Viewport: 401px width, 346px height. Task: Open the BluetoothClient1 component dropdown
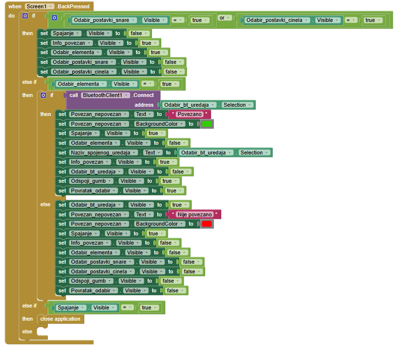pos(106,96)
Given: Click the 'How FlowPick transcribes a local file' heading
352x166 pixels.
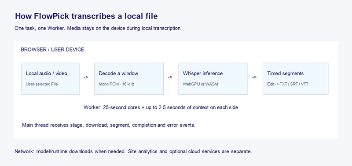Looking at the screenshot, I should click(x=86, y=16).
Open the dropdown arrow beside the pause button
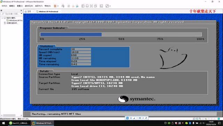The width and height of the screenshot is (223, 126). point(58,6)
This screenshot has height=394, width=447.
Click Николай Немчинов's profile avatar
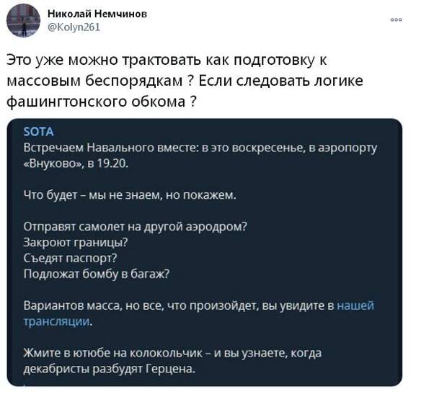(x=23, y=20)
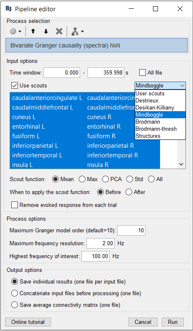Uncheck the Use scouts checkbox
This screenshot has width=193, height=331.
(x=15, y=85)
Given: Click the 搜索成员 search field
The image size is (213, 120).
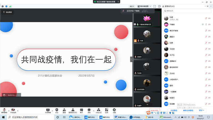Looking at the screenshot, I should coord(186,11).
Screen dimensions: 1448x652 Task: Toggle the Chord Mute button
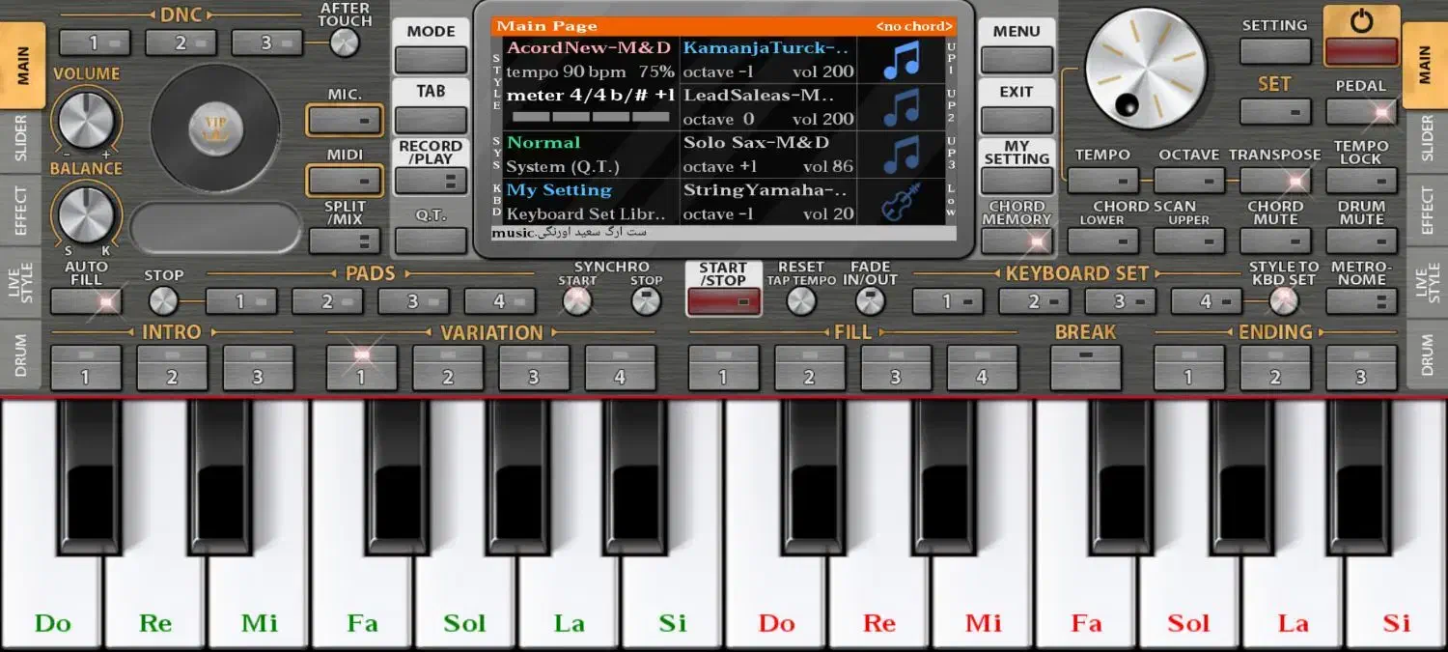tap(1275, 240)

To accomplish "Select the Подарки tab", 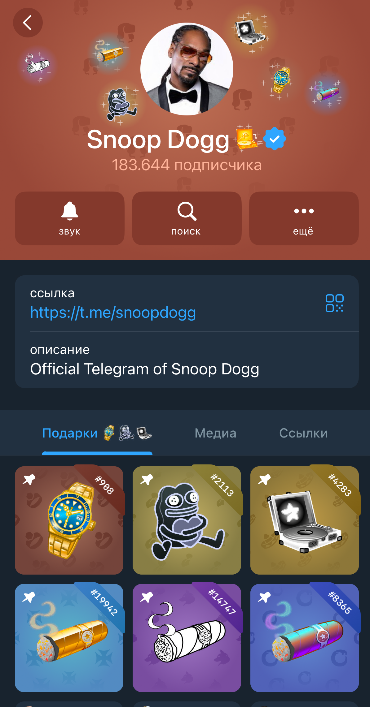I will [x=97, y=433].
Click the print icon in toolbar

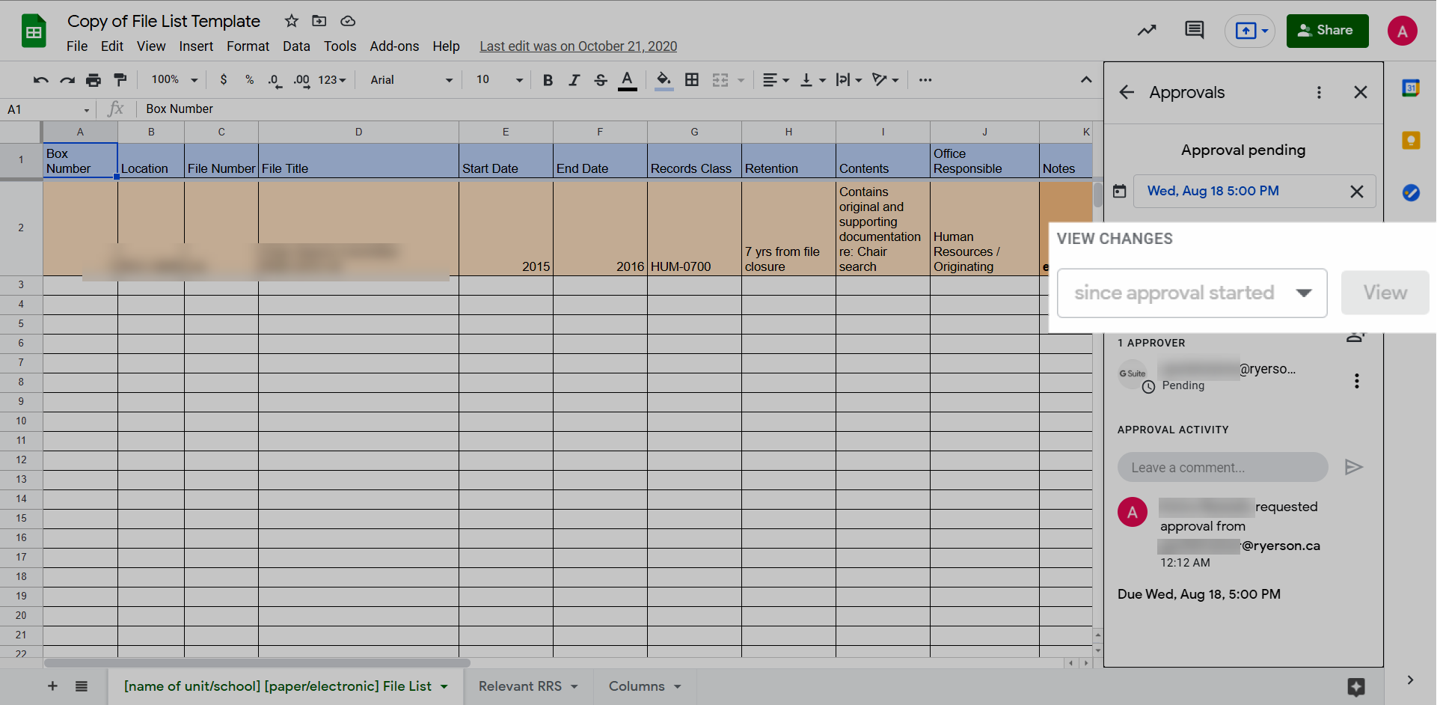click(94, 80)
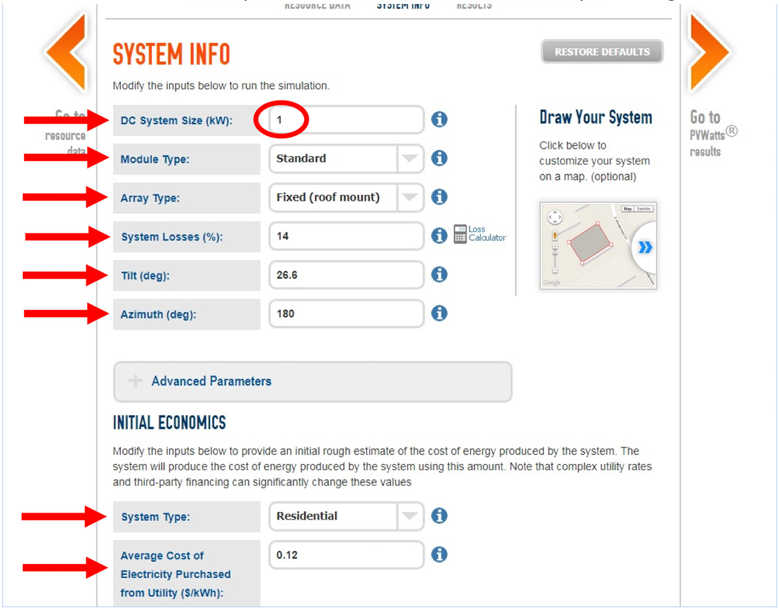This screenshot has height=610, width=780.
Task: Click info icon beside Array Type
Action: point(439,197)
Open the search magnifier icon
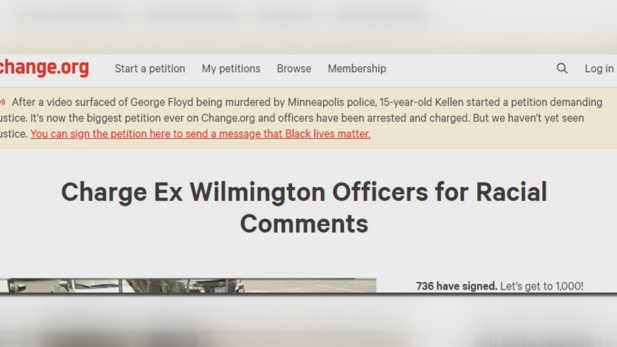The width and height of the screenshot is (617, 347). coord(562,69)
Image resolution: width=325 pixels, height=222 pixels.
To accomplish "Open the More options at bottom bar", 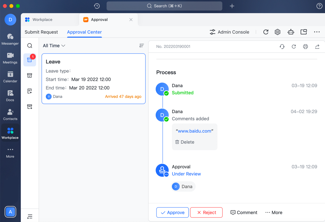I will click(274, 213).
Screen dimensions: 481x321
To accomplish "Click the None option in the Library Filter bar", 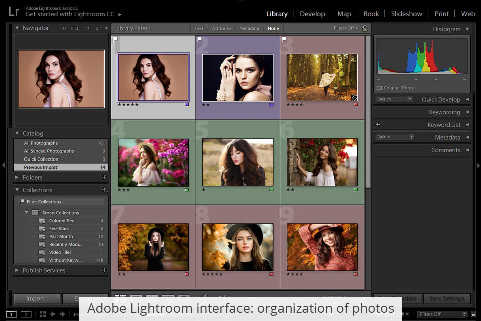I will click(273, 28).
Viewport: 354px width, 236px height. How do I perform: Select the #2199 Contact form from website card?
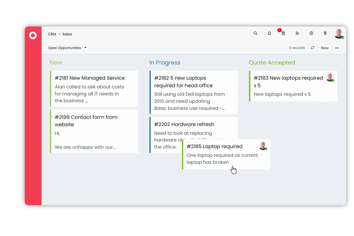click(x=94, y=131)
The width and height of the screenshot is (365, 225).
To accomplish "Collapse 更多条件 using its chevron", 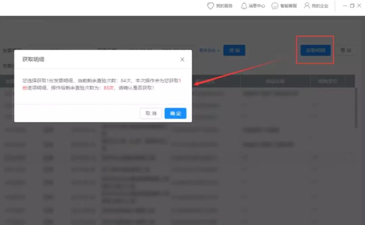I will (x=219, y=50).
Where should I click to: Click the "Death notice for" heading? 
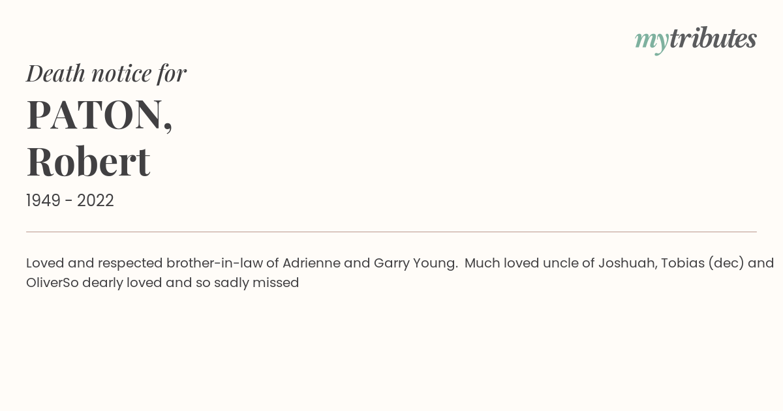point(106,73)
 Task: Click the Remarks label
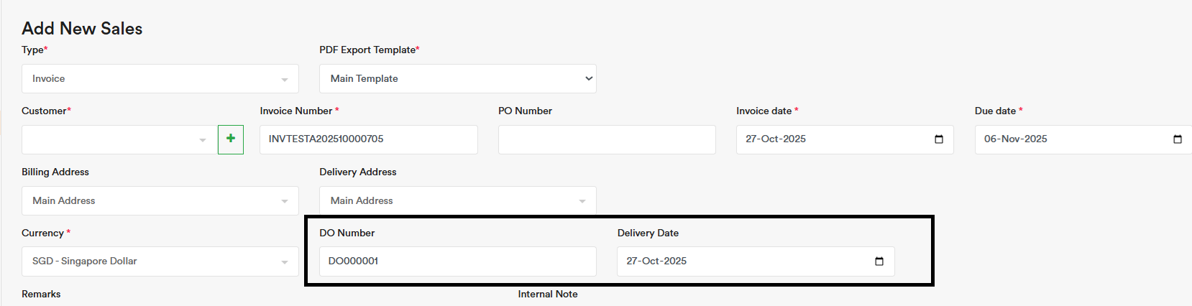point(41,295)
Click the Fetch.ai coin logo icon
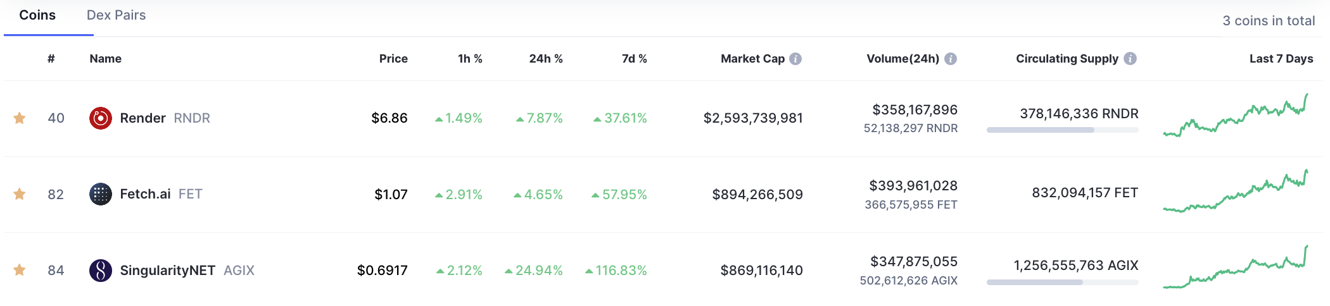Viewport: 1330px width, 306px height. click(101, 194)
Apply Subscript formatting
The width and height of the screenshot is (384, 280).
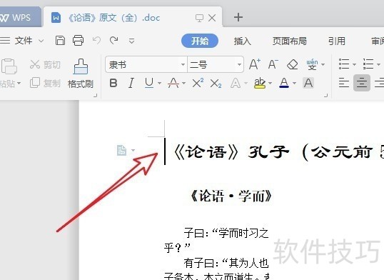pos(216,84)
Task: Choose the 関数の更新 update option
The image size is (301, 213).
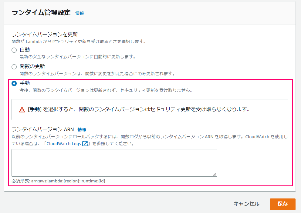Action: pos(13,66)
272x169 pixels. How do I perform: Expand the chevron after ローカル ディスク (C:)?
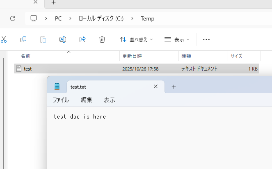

--------------------

### TASK GOAL
When you reach the line that has "This screenshot has height=394, width=447." in the data above, start repeating lines exactly, and stop after the line that has "Given: Click the 搜索成员 search field"; pictures stay out.

### ANSWER
This screenshot has height=394, width=447.
Click Николай Немчинов's profile avatar
(x=23, y=20)
Uncheck the Use scouts checkbox
This screenshot has width=193, height=331.
(x=15, y=85)
Given: Click the 搜索成员 search field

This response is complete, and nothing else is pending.